Blut Aus Nord | ‘Memoria Vetusta II’
Blut Aus Nord’s class is without doubt.
Their three key releases – ‘The Work Which Transforms God’, ‘Odinist’ and ‘MoRT’ – are essential to an appreciation of black metal in the modern era. For a band not graced with historical ties to the genre, they’ve nonetheless placed themselves at its bleeding edge.
With their poisonous atmospheres and benighted sound they’ve contributed much to black metal’s continuing development, taking over from the creatively exhausted Norse workhorses and offering a real, viable alternative expression of how genuine darkness can make its way through metal.
‘Memoria Vetusta II’ is their best yet -and easily so. They have stepped everything up, channelling their creativity, musical insight and no mean amount of witchery into songs that are both haunting and frigid cold. The amount of new tones contained in here – all of which appropriate and evocative – is wonderful to listen to. They embellish brilliantly the drowned and drowning sounds that made the band’s reputation.
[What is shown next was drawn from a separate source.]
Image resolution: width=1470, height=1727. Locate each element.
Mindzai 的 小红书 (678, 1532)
It used to be easy to draw parallels between Blut Aus Nord and Xasthur, so similar were the paths trodden. But they have done what Xasthur ultimately couldn’t, and that is to grow. The Frenchmen have crafted an album here that sounds as good as the best of old times. Dark mediaeval times, make no mistake – the dank, lichen covered feel of this album recalls only the very best old Summoning, Abigor, even Emperor’s now seemingly ancient masterpiece. The lineage runs straight through. Mix this with Drudkh, old Agalloch, Xasthur and Negura Bunget and you have a record of some considerable rarity. It is the sound of that frightening, forested nightmare place that the albums of old used to bring us. To go there again is a special thing indeed, and this album is a timely revisit.
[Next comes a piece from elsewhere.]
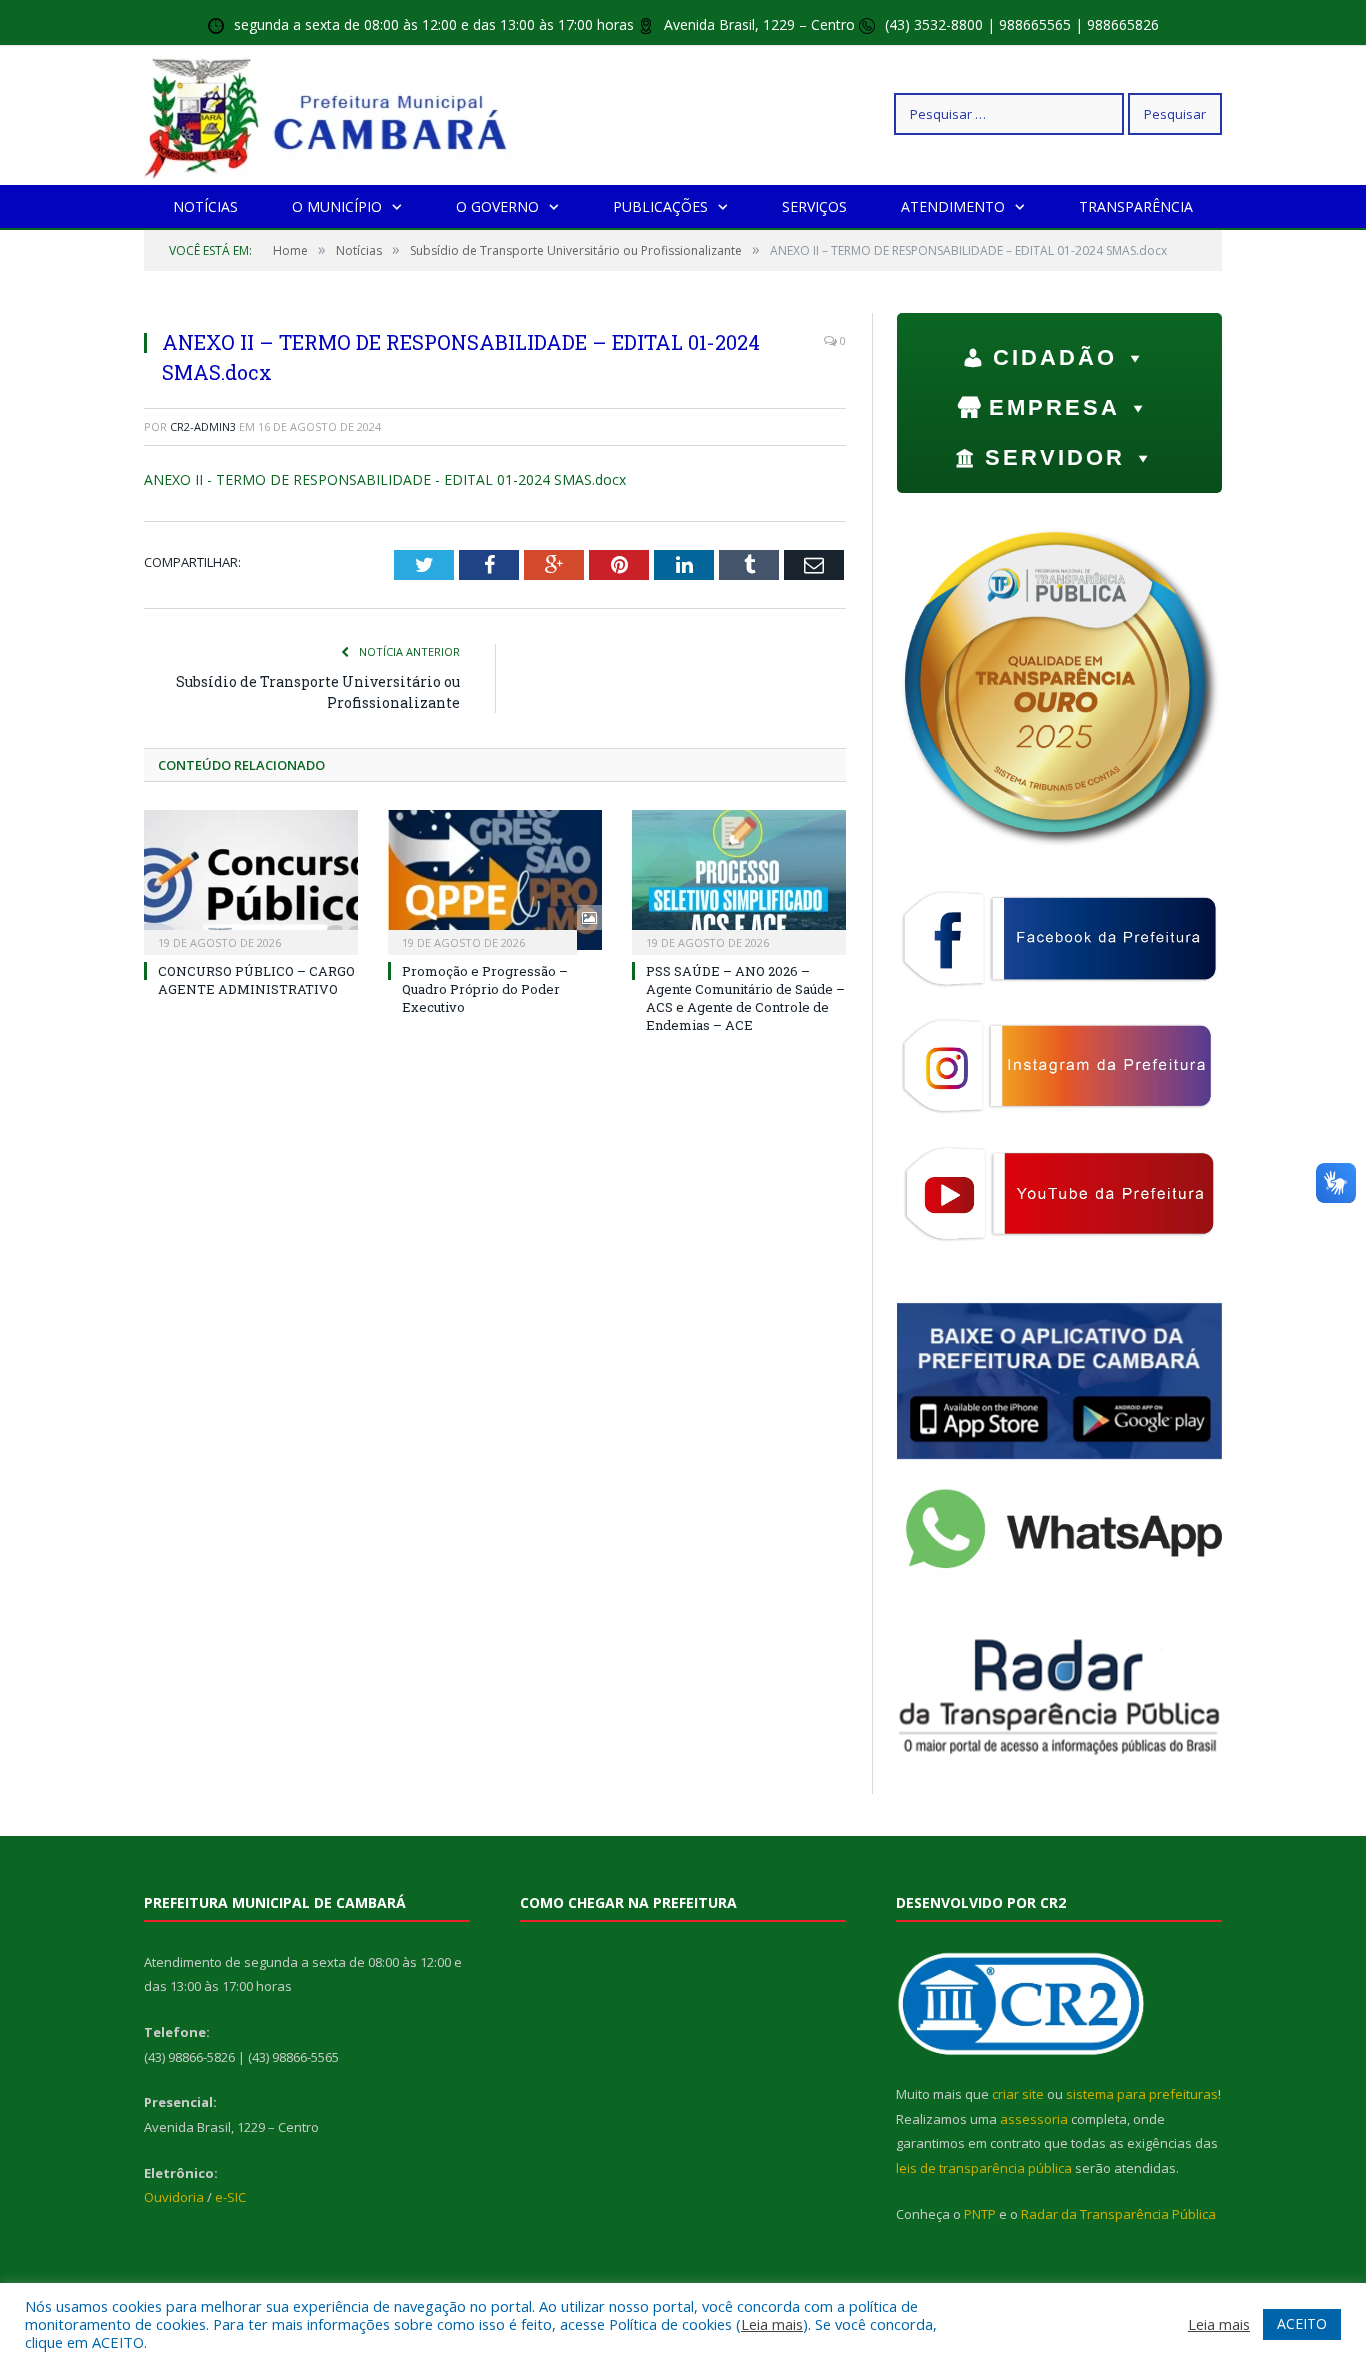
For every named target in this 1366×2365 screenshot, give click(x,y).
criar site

Blut Aus Nord have crafted here an album that is spellbinding from its opening to its closing notes. It is both an essential and immediate purchase. So good that it almost makes keyboard swathed BM sound relevant, indeed exciting again, you’ll find yourself taken utterly away with it. It has the class, the grandeur, the magic and the misanthropy needed to make genuine black metal art. It harkens to the very best Norway ever produced while sounding distinctly of its own making, and frankly, if you’re unmoved by this, you’re a cynic beyond help.